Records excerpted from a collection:
..........

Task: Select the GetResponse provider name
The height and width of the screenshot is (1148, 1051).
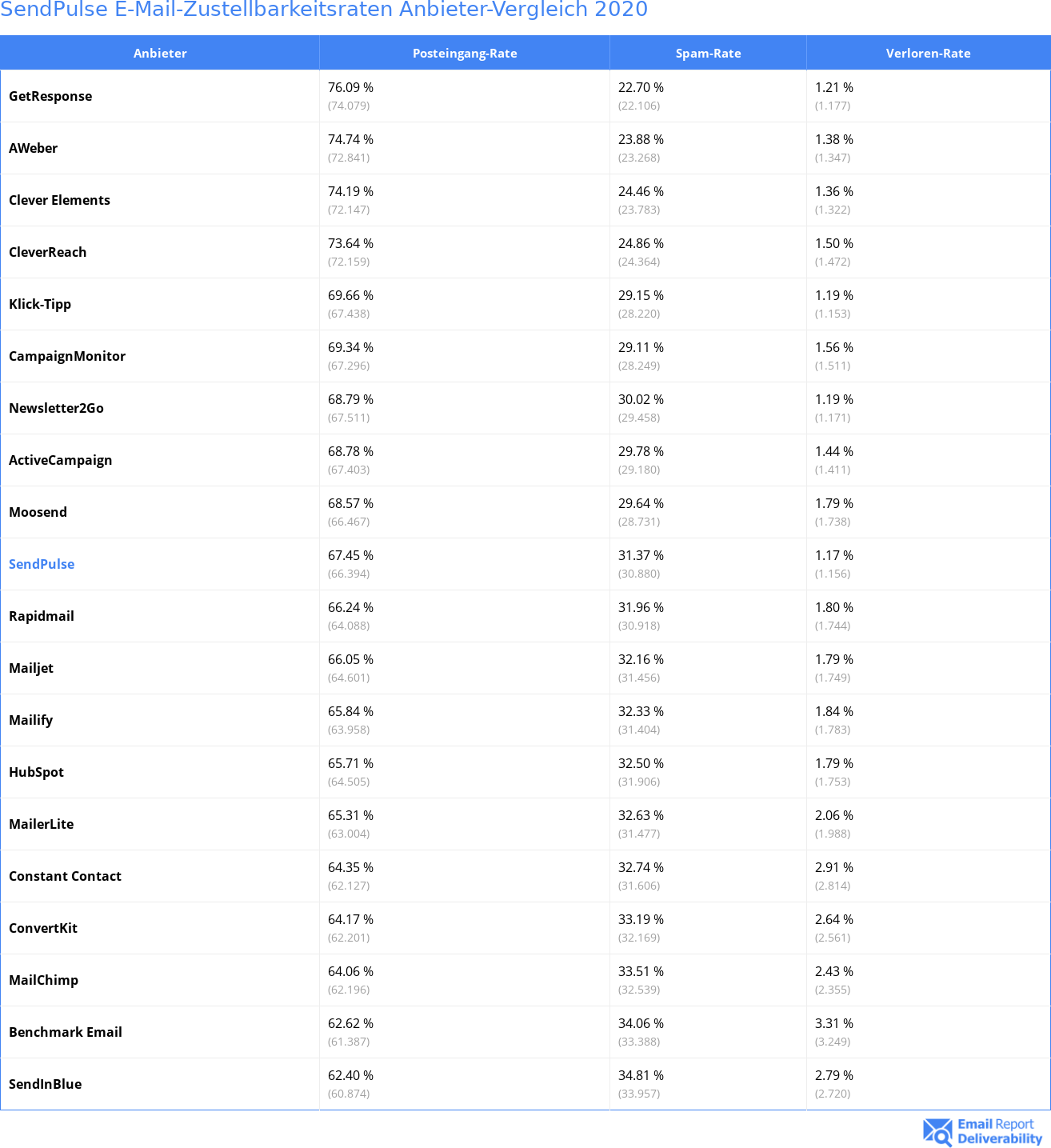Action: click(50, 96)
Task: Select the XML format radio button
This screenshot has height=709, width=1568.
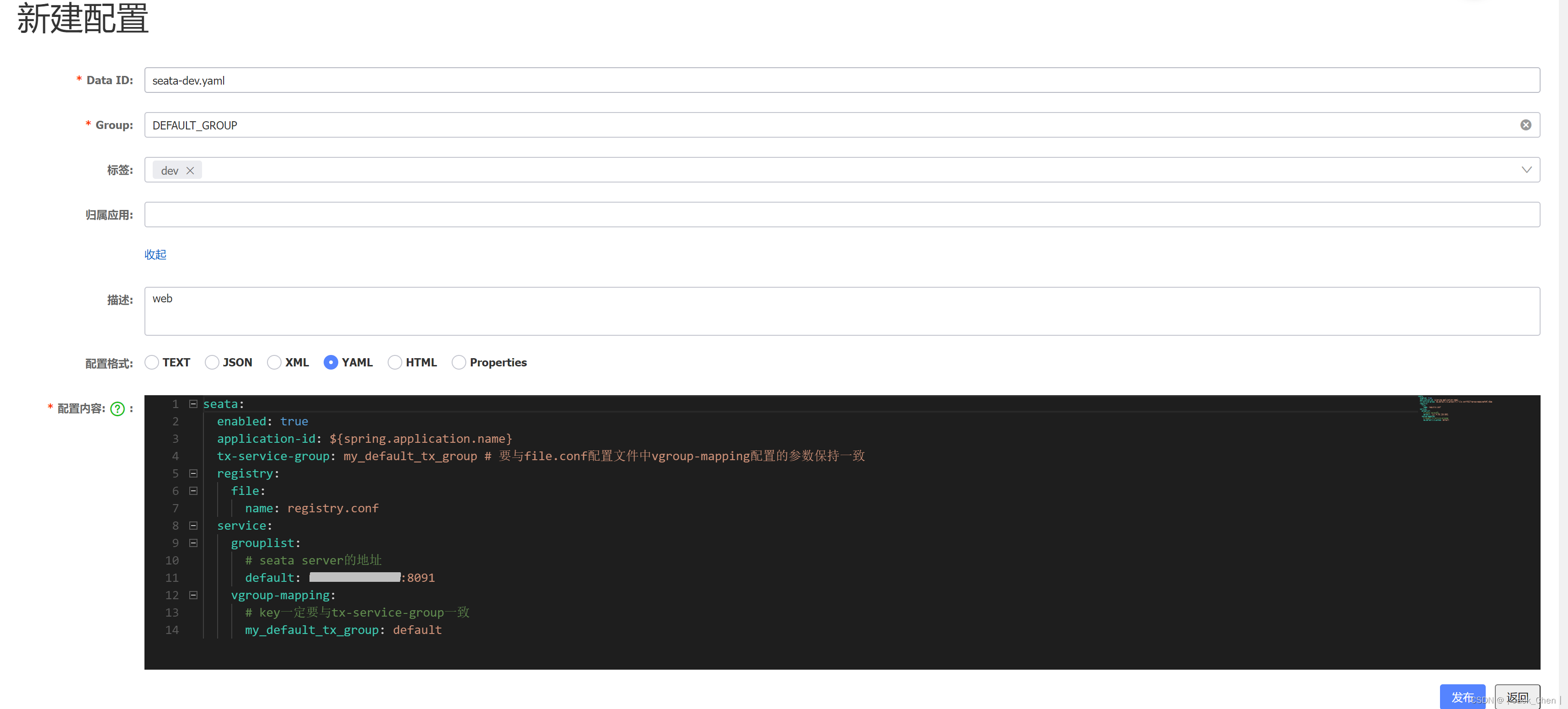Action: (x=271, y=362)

..........

**What the task requires:**
From the line with "The height and" through the final line of the records above, return each line exactly and nothing else. Pictures are to be skipped.

**Solution for this problem:**
The height and width of the screenshot is (1148, 1051).
Action: click(50, 96)
Task: Select the XML format radio button
This screenshot has height=709, width=1568.
Action: (x=271, y=362)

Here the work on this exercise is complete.